Once again, cannot overcome the technical hurdles to comment on your most recent post about your class dinner. Thought I'd finally been able to log in but nooooo. Below is the comment I attempted to post till my weary fingers failed -
Trying to understand why these blog posts always find me sayng, 'yes, o yes!' and responding. They are always accessible and ready to be jumped into, roomy with take-off points. I had just been mini-essaying my husband on the need for us to sit facing each other when we 'talk,' though for years it's been side by side chairs, facing the fireplace. Something about eye contact and conviviality. That does it! This Christmas I'm getting a table.
Love "roomy with take-off points." Many thanks. I wish you joy at your festive board, eye to eye with your husband.
Those who've been following my financial woes - are there no boundaries in this blog, girl? - will be happy to hear that I've rented both the downstairs flat and the upstairs room until the summer. A very nice guy who's in town only 2 or 3 nights a week, a friend of a student, has rented up, and a very nice quiet young woman down. Plus I have two new clients for writing coaching - so there will be Christmas on Sackville Street after all. Except that I've just noticed some tiles looking pretty banged up on the roof, and have called my roofer ... so we may be cancelling the festivities once more.
It was bitterly cold last night, but Alissa York and I found a pub on the Danforth and talked about writing and teaching and teaching writing over red wine and French fries for a few hours. Bliss.
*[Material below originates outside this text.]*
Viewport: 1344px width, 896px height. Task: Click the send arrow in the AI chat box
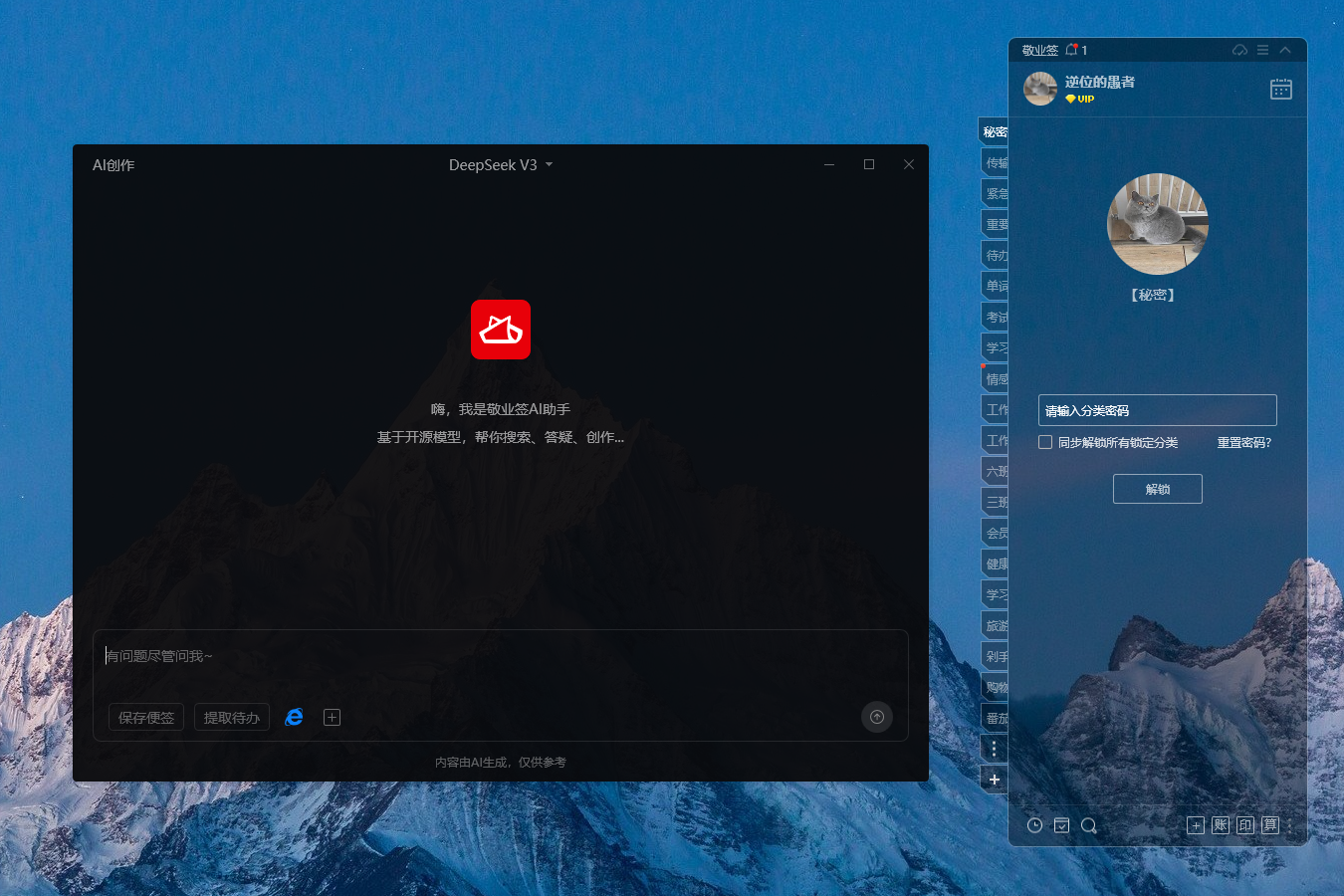pyautogui.click(x=877, y=717)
Alissa is a fellow teacher at U of T and a brilliant novelist, whose last book, Effigy, was nominated for a Giller award. She writes fiction. This means that she delves deep and invents a planet and all its people and everything that happens there.
I marvel at this. Effigy was extraordinarily inventive, about Mormons in Utah the last century - how did she come up with those ideas, especially as someone who's never been to Utah, is not a Mormon and is writing more than a hundred years later? She did because that's her job. She's what I think of as a real writer - someone who spends countless disciplined hours getting the words out and down. She said that sometimes it literally feels as if she's dragging herself by the hair, pulling out the pages. She does not get up every seven minutes to answer the phone or check her email, unlike some people I could name. Ah well. That is why she has just finished a new novel which will come out next fall, whereas my memoir is a work-in-progress bunch of bits. Still, she was very nice about my book. My one book.
Our conversation was roomy with take-off points.